Так и в классе. Пока чужие, пока не знаешь, от кого что ждать, пока есть чувство опасности (дети бывают очень опасны), немножко тяжело, хотя страха нет: я никогда не боялся детей. Но когда все становятся своими, когда перестаешь оценивать, когда исчезают все преграды - вот тогда-то и начинается счастливая жизнь, тогда можно погружаться в класс, растворяться в нем. Есть выражение: купаться в любви. Нет, я никогда не чувствовал, что дети меня любят, - может быть, потому, что не ждал любви, а может, потому, что любовь тридцати человек довольно нелегко выдержать, любовь путает отношения. Любовь человека к кому-то - естественное явление, но даже взаимная любовь двоих трудно переносится, это слишком тяжелая ноша, и обычно она непродолжительна, один из двоих не выносит тяжести взаимного любовного чувства. А любовь тридцати ребят и вовсе не вынести. Да к тому же ты учитель, ты двойки должен ставить, сердиться, насмешничать, выговаривать, укорять, поучать - как же это, если у вас любовь? Все перепутается, и каждую твою двойку будут расценивать как предательство.
Нет, любить детей - счастье, но добиваться детской любви - ни за что. У меня навсегда перед глазами какой-то класс в чужой школе, не помню, как меня туда занесло, наверное, по газетным делам, и вот что я видел: кончается урок, и учительница второклассников называет имена двух девочек, которые сегодня лучше других отвечали, и объявляет, что им, этим девочкам, позволяется поцеловать учительницу. Они подходят и целуют ее, справа и слева, в обе щеки. Отвратительнейшая сцена. Вспомнил: и школу вспомнил, и все обстоятельства. Мне рекомендовали эту учительницу как лучшую...

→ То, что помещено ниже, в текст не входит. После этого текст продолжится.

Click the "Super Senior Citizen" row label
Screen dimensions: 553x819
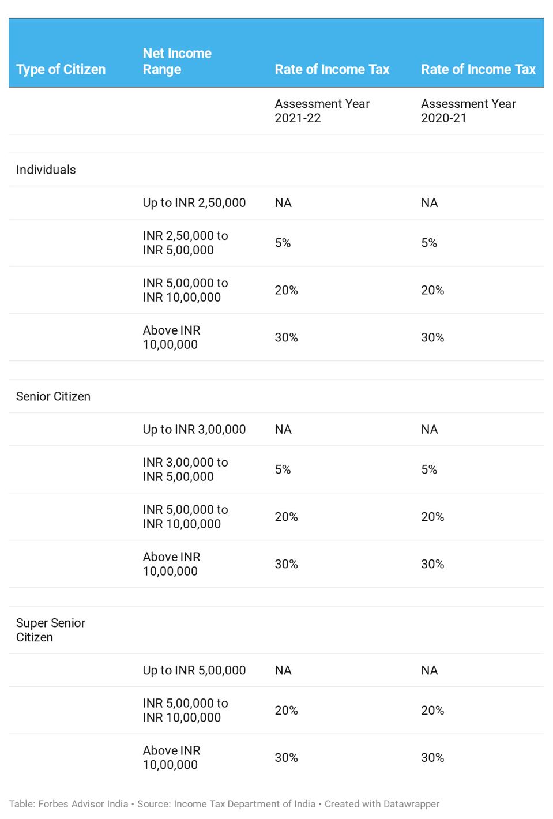click(50, 630)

Не знаю, почему так: сколько я ни спрашивал у школьного и надшкольного начальства про лучших учителей - порекомендуйте кого-нибудь, - всегда дело заканчивалось каким-нибудь безобразием. Ну словно закон: если директор считает учителя хорошим и ты идешь на урок в этот класс, то непременно выходит конфуз. Секрет в том, что административные представления о хорошем учителе и детские строго не совпадают. В этом-то и особенность учительского дела. Все люди работают, и над всеми какое-нибудь начальство. Одни слушаются начальников, другие не очень, но все на него оглядываются. У педагога же два начальства: одно над ним - администрация, другое под ним - дети. Дети - твой начальник, учитель. И счастье тому учителю, если у него такая администрация, что ее интересы и представления совпадают с детскими. Но это бывает очень редко. Очень. Все знаменитые школы нового времени потому и знамениты, что там происходит это совпадение. В обычных же школах начальство ждет одного, дети - другого. А как быть учителю? Один на хорошем счету у назначенного начальства, другой - у данного Богом, у детей.
Если обернуться и долго всматриваться в прошедшую мою жизнь с детьми, то ясно можно видеть время, когда я чувствовал начальством детей, и это были лучшие годы моей жизни;
было и так, что для меня по разным причинам на первый план выходила администрация, и тогда я словно забывал про детей, переставал видеть их своими глазами и чувствовать собственным сердцем - сейчас я вспоминаю эти месяцы (к счастью -месяцы, а не годы) с отвращением.
Это нечаянно Пушкин вспомнился: "И с отвращением читая жизнь мою...".
Что поделать. Позорных строк не сотрешь; расскажу о них в следующий раз.